[START Data in this exercise]
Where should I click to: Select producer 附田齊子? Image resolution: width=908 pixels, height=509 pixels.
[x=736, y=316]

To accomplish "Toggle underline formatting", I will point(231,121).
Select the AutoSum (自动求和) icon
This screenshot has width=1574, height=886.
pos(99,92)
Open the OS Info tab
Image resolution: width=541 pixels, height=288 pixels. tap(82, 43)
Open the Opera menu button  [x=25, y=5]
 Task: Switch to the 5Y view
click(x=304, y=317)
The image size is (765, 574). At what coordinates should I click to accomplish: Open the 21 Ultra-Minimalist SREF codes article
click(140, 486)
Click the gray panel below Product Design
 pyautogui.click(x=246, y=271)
[END Data in this exercise]
Put the lines above into a numbered list, leaving out any blank lines.

1. Where should I click to: Select producer 附田齊子? Image resolution: width=908 pixels, height=509 pixels.
2. [x=736, y=316]
3. To accomplish "Toggle underline formatting", I will point(231,121).
4. Select the AutoSum (自动求和) icon
5. This screenshot has width=1574, height=886.
6. pos(99,92)
7. Open the OS Info tab
8. Image resolution: width=541 pixels, height=288 pixels. tap(82, 43)
9. Open the Opera menu button  [x=25, y=5]
10.  Task: Switch to the 5Y view
11. click(x=304, y=317)
12. The image size is (765, 574). At what coordinates should I click to accomplish: Open the 21 Ultra-Minimalist SREF codes article
13. click(140, 486)
14. Click the gray panel below Product Design
15.  pyautogui.click(x=246, y=271)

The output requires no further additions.